Angioplasty and stent implantation, the most common treatment for atherosclerotic lesions, have a significant failure rate because of restenosis. This study asks whether increasing plasma high-density lipoprotein (HDL) levels by inhibiting cholesteryl ester transfer protein activity with the anacetrapib analog, des-fluoro-anacetrapib, prevents stent-induced neointimal hyperplasia.Approach and Results—
New Zealand White rabbits received normal chow or chow supplemented with 0.14% (wt/wt) des-fluoro-anacetrapib for 6 weeks. Iliac artery endothelial denudation and bare metal steel stent deployment were performed after 2 weeks of des-fluoro-anacetrapib treatment. The animals were euthanized 4 weeks poststent deployment. Relative to control, dietary supplementation with des-fluoro-anacetrapib reduced plasma cholesteryl ester transfer protein activity and increased plasma apolipoprotein A-I and HDL cholesterol levels by 53±6.3% and 120±19%, respectively. Non-HDL cholesterol levels were unaffected. Des-fluoro-anacetrapib treatment reduced the intimal area of the stented arteries by 43±5.6% (P<0.001), the media area was unchanged, and the arterial lumen area increased by 12±2.4% (P<0.05). Des-fluoro-anacetrapib treatment inhibited vascular smooth muscle cell proliferation by 41±4.5% (P<0.001). Incubation of isolated HDLs from des-fluoro-anacetrapib–treated animals with human aortic smooth muscle cells at apolipoprotein A-I concentrations comparable to their plasma levels inhibited cell proliferation and migration. These effects were dependent on scavenger receptor-B1, the adaptor protein PDZ domain-containing protein 1, and phosphatidylinositol-3-kinase/Akt activation.

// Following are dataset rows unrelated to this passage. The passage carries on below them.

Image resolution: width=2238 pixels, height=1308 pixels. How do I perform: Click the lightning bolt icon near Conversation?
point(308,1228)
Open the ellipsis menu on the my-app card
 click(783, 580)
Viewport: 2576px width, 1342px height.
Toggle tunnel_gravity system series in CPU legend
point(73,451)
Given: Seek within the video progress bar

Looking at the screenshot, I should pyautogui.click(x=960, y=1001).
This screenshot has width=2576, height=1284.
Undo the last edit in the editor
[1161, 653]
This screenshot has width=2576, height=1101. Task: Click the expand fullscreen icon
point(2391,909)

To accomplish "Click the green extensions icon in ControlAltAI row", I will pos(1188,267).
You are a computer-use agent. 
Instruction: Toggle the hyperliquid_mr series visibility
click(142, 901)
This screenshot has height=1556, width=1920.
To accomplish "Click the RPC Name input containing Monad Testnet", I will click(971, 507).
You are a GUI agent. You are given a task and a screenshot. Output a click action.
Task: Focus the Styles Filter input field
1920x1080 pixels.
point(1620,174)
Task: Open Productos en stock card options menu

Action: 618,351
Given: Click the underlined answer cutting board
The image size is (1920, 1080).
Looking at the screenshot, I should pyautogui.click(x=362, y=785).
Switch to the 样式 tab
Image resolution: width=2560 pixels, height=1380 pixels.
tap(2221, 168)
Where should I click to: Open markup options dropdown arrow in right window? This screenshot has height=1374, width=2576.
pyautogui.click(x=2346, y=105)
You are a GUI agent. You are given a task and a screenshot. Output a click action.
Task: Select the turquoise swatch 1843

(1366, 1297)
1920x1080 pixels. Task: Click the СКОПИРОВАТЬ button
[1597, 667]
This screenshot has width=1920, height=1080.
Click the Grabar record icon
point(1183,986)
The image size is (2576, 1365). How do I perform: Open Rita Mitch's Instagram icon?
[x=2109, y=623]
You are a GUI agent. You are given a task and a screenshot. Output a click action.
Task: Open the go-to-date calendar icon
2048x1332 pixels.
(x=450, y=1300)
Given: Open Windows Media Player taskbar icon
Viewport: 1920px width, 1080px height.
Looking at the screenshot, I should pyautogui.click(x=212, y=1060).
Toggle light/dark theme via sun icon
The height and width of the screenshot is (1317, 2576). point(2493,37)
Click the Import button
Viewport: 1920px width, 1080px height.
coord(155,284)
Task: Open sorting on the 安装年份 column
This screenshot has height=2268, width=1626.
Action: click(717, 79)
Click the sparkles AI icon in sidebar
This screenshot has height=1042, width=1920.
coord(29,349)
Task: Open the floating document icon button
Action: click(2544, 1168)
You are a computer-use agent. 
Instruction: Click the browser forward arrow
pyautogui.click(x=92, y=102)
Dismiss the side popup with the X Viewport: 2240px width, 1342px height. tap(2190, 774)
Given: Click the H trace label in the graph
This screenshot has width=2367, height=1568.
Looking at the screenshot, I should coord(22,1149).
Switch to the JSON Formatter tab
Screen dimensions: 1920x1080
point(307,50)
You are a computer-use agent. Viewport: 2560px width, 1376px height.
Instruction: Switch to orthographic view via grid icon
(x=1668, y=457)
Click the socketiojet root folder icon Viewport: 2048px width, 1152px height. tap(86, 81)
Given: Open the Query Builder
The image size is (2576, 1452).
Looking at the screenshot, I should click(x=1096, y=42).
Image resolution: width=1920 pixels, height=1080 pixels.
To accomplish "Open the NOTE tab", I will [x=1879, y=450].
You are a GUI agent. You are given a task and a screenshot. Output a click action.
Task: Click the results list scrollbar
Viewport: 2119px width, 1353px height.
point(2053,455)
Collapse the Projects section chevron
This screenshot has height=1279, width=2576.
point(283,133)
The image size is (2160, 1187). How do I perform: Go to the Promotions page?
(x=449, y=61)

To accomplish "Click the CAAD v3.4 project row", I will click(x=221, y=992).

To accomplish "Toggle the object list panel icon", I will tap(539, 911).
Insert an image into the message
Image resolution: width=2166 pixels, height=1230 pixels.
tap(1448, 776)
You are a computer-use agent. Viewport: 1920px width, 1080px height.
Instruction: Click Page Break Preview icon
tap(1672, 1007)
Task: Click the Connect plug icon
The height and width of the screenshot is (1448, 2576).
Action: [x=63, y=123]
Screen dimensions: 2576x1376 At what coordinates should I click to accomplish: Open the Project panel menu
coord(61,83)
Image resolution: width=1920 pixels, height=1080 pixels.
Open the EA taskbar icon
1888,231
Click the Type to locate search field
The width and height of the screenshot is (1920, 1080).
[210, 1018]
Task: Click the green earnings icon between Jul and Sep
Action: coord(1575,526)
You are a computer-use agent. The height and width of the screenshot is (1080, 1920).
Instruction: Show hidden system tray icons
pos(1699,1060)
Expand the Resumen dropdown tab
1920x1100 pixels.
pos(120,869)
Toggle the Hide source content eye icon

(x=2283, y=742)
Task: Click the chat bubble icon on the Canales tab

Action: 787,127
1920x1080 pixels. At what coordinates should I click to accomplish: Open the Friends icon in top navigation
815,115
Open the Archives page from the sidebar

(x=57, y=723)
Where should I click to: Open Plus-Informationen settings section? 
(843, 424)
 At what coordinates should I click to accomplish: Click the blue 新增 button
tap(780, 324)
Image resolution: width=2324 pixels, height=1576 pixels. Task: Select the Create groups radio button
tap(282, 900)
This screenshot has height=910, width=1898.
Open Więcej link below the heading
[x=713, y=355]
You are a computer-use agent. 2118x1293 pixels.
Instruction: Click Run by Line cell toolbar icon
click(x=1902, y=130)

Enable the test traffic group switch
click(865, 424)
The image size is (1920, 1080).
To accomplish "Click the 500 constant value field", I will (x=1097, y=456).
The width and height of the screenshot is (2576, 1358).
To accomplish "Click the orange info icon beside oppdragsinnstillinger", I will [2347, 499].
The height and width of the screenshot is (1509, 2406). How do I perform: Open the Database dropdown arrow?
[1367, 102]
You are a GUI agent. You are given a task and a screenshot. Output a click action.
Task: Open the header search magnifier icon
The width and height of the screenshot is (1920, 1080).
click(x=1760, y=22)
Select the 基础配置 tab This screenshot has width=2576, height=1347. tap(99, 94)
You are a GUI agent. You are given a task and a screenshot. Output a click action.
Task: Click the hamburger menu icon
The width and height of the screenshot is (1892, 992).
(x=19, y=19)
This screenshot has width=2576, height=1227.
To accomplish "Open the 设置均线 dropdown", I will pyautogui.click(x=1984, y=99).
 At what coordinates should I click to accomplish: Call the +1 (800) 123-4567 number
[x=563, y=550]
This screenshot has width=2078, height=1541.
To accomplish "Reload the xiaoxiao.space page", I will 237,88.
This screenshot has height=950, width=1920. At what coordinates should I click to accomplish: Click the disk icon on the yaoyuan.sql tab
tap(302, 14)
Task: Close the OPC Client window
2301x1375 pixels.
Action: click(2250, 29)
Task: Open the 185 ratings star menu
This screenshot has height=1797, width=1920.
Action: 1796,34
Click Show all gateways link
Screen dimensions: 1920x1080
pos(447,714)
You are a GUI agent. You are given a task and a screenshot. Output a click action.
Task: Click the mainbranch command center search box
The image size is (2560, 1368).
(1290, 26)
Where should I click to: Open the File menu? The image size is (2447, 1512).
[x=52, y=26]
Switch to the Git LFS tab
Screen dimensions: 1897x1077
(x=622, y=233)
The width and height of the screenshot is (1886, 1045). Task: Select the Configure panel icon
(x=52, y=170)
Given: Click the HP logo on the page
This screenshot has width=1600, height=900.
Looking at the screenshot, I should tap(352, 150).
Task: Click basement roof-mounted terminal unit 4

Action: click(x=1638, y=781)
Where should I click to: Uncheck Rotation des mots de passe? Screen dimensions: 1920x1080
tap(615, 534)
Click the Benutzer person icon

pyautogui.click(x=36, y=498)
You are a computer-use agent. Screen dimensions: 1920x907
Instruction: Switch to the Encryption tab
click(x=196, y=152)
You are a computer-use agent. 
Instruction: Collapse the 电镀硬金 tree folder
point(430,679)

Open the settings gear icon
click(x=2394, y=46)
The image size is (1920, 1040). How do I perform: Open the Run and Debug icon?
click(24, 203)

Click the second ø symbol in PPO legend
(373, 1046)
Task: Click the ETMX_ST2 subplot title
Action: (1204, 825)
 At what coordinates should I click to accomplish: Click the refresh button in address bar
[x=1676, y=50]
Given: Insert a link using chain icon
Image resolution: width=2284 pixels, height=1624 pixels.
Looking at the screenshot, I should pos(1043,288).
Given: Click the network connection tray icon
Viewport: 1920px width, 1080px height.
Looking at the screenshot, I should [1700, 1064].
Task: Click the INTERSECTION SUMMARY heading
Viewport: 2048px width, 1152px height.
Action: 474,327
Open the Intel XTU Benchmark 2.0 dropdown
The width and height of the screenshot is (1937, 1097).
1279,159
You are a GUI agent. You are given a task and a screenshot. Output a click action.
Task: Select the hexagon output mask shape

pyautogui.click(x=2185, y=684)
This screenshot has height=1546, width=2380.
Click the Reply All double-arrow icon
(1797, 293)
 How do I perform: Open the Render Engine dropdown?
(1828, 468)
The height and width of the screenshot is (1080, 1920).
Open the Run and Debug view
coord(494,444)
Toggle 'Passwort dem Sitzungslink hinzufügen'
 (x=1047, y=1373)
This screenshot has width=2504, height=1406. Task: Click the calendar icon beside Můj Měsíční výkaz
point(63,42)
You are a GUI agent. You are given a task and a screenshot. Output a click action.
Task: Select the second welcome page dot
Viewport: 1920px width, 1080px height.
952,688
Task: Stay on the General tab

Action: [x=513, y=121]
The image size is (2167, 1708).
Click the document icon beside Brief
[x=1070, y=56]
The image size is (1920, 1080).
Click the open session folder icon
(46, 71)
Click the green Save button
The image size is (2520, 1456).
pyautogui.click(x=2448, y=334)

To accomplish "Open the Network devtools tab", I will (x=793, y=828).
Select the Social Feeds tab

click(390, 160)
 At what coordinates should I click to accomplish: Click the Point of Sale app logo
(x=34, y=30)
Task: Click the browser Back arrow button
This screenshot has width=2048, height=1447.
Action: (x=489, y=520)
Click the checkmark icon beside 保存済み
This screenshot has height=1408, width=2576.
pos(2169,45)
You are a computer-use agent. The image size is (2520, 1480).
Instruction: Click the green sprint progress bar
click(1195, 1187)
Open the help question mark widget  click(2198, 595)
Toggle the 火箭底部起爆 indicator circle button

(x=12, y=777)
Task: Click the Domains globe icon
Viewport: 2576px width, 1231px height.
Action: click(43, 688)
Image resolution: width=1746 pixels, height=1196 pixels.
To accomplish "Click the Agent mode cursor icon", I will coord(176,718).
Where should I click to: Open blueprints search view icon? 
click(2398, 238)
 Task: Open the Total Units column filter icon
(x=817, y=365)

HDLs from des-fluoro-anacetrapib–treated animals also inhibited proinflammatory cytokine-induced human aortic smooth muscle cell proliferation and stent-induced vascular inflammation.Conclusions—
Inhibiting cholesteryl ester transfer protein activity in New Zealand White rabbits with iliac artery balloon injury and stent deployment increases HDL levels, inhibits vascular smooth muscle cell proliferation, and reduces neointimal hyperplasia in an scavenger receptor-B1, PDZ domain-containing protein 1– and phosphatidylinositol-3-kinase/Akt-dependent manner.